(EXERCISE DESCRIPTION) Reproduce the following data line for line, with no changes to any character.

+---+

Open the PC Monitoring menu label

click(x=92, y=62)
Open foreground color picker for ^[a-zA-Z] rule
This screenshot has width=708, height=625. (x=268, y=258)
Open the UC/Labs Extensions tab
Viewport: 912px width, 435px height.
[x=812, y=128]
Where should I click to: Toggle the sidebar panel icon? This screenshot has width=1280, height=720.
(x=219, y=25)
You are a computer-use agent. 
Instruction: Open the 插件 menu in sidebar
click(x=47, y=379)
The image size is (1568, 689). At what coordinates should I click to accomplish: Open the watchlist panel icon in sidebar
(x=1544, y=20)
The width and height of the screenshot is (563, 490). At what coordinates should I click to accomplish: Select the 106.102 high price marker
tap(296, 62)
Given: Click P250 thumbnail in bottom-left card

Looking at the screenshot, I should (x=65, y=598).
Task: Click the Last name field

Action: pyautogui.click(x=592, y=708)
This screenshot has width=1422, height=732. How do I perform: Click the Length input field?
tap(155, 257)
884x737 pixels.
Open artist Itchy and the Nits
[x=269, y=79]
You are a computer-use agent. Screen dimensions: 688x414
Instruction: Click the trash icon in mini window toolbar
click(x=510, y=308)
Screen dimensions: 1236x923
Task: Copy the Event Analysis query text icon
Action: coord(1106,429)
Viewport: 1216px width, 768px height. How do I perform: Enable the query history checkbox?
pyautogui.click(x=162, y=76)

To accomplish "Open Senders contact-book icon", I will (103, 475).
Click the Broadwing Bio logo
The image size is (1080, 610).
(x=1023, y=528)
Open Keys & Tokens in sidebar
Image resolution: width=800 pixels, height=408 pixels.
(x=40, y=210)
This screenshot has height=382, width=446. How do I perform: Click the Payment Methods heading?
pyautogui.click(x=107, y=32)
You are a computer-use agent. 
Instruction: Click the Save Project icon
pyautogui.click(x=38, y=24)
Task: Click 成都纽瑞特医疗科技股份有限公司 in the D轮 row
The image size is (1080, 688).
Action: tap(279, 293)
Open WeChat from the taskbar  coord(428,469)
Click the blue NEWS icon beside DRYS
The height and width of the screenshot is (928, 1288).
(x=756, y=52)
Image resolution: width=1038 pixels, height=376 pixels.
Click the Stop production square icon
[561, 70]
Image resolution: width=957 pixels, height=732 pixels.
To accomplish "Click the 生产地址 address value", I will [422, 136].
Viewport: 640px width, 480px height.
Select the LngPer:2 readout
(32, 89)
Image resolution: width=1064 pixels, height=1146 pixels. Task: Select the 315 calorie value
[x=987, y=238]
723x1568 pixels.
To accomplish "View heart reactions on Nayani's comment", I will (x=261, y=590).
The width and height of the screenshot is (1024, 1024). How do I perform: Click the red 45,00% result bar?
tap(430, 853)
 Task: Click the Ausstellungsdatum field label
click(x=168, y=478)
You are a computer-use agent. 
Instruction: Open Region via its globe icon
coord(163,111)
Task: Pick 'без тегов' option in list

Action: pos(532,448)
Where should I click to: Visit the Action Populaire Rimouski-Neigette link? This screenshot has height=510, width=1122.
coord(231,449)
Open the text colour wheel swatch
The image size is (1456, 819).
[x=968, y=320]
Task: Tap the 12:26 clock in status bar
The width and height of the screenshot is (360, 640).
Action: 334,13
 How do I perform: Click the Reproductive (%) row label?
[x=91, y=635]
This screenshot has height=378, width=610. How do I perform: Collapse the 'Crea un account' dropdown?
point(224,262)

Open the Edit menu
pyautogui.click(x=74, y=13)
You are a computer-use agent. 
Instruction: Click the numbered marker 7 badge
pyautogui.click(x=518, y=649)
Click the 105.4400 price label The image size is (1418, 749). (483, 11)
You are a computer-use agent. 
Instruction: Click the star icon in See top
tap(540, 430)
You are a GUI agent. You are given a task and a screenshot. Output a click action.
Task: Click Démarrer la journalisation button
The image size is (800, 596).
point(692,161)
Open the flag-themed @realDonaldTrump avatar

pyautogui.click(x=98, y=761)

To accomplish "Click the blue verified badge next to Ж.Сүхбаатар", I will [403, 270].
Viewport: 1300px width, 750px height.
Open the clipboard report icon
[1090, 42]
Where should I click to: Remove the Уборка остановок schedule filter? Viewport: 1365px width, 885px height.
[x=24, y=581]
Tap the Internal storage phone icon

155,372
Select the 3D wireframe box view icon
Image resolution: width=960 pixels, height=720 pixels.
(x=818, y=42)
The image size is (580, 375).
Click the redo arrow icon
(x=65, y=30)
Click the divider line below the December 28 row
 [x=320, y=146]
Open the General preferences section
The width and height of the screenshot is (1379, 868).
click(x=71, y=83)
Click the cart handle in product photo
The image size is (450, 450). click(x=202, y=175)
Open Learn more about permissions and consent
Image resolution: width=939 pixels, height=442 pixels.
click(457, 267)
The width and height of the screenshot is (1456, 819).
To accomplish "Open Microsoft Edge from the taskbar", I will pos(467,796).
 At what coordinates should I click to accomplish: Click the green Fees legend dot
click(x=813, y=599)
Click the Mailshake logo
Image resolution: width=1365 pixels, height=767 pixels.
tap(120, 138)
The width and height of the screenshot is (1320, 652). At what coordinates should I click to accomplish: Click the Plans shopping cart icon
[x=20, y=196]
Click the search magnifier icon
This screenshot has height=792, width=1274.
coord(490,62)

+---+

(RESPONSE BELOW)
Open the PC Monitoring menu label

click(x=92, y=62)
Open foreground color picker for ^[a-zA-Z] rule
This screenshot has width=708, height=625. (x=268, y=258)
Open the UC/Labs Extensions tab
Viewport: 912px width, 435px height.
[x=812, y=128]
Where should I click to: Toggle the sidebar panel icon? This screenshot has width=1280, height=720.
(x=219, y=25)
You are a computer-use agent. 
Instruction: Open the 插件 menu in sidebar
click(x=47, y=379)
The image size is (1568, 689). At what coordinates should I click to accomplish: Open the watchlist panel icon in sidebar
(x=1544, y=20)
The width and height of the screenshot is (563, 490). At what coordinates should I click to accomplish: Select the 106.102 high price marker
tap(296, 62)
Given: Click P250 thumbnail in bottom-left card

Looking at the screenshot, I should (x=65, y=598).
Task: Click the Last name field

Action: pyautogui.click(x=592, y=708)
This screenshot has width=1422, height=732. How do I perform: Click the Length input field?
tap(155, 257)
884x737 pixels.
Open artist Itchy and the Nits
[x=269, y=79]
You are a computer-use agent. Screen dimensions: 688x414
Instruction: Click the trash icon in mini window toolbar
click(x=510, y=308)
Screen dimensions: 1236x923
Task: Copy the Event Analysis query text icon
Action: coord(1106,429)
Viewport: 1216px width, 768px height. How do I perform: Enable the query history checkbox?
pyautogui.click(x=162, y=76)

To accomplish "Open Senders contact-book icon", I will (103, 475).
Click the Broadwing Bio logo
The image size is (1080, 610).
(x=1023, y=528)
Open Keys & Tokens in sidebar
Image resolution: width=800 pixels, height=408 pixels.
(x=40, y=210)
This screenshot has height=382, width=446. How do I perform: Click the Payment Methods heading?
pyautogui.click(x=107, y=32)
You are a computer-use agent. 
Instruction: Click the Save Project icon
pyautogui.click(x=38, y=24)
Task: Click 成都纽瑞特医疗科技股份有限公司 in the D轮 row
The image size is (1080, 688).
Action: tap(279, 293)
Open WeChat from the taskbar  coord(428,469)
Click the blue NEWS icon beside DRYS
The height and width of the screenshot is (928, 1288).
(x=756, y=52)
Image resolution: width=1038 pixels, height=376 pixels.
Click the Stop production square icon
[561, 70]
Image resolution: width=957 pixels, height=732 pixels.
To accomplish "Click the 生产地址 address value", I will [422, 136].
Viewport: 640px width, 480px height.
Select the LngPer:2 readout
(32, 89)
Image resolution: width=1064 pixels, height=1146 pixels. Task: Select the 315 calorie value
[x=987, y=238]
723x1568 pixels.
To accomplish "View heart reactions on Nayani's comment", I will (x=261, y=590).
The width and height of the screenshot is (1024, 1024). How do I perform: Click the red 45,00% result bar?
tap(430, 853)
 Task: Click the Ausstellungsdatum field label
click(x=168, y=478)
You are a computer-use agent. 
Instruction: Open Region via its globe icon
coord(163,111)
Task: Pick 'без тегов' option in list

Action: pos(532,448)
Where should I click to: Visit the Action Populaire Rimouski-Neigette link? This screenshot has height=510, width=1122.
coord(231,449)
Open the text colour wheel swatch
The image size is (1456, 819).
[x=968, y=320]
Task: Tap the 12:26 clock in status bar
The width and height of the screenshot is (360, 640).
Action: 334,13
 How do I perform: Click the Reproductive (%) row label?
[x=91, y=635]
This screenshot has height=378, width=610. How do I perform: Collapse the 'Crea un account' dropdown?
point(224,262)

Open the Edit menu
pyautogui.click(x=74, y=13)
You are a computer-use agent. 
Instruction: Click the numbered marker 7 badge
pyautogui.click(x=518, y=649)
Click the 105.4400 price label The image size is (1418, 749). (483, 11)
You are a computer-use agent. 
Instruction: Click the star icon in See top
tap(540, 430)
You are a GUI agent. You are given a task and a screenshot. Output a click action.
Task: Click Démarrer la journalisation button
The image size is (800, 596).
point(692,161)
Open the flag-themed @realDonaldTrump avatar

pyautogui.click(x=98, y=761)

To accomplish "Click the blue verified badge next to Ж.Сүхбаатар", I will [403, 270].
Viewport: 1300px width, 750px height.
Open the clipboard report icon
[1090, 42]
Where should I click to: Remove the Уборка остановок schedule filter? Viewport: 1365px width, 885px height.
[x=24, y=581]
Tap the Internal storage phone icon

155,372
Select the 3D wireframe box view icon
Image resolution: width=960 pixels, height=720 pixels.
(x=818, y=42)
The image size is (580, 375).
Click the redo arrow icon
(x=65, y=30)
Click the divider line below the December 28 row
 [x=320, y=146]
Open the General preferences section
The width and height of the screenshot is (1379, 868).
click(x=71, y=83)
Click the cart handle in product photo
The image size is (450, 450). click(x=202, y=175)
Open Learn more about permissions and consent
Image resolution: width=939 pixels, height=442 pixels.
click(457, 267)
The width and height of the screenshot is (1456, 819).
To accomplish "Open Microsoft Edge from the taskbar", I will pos(467,796).
 At what coordinates should I click to accomplish: Click the green Fees legend dot
click(x=813, y=599)
Click the Mailshake logo
Image resolution: width=1365 pixels, height=767 pixels.
tap(120, 138)
The width and height of the screenshot is (1320, 652). At what coordinates should I click to accomplish: Click the Plans shopping cart icon
[x=20, y=196]
Click the search magnifier icon
This screenshot has height=792, width=1274.
coord(490,62)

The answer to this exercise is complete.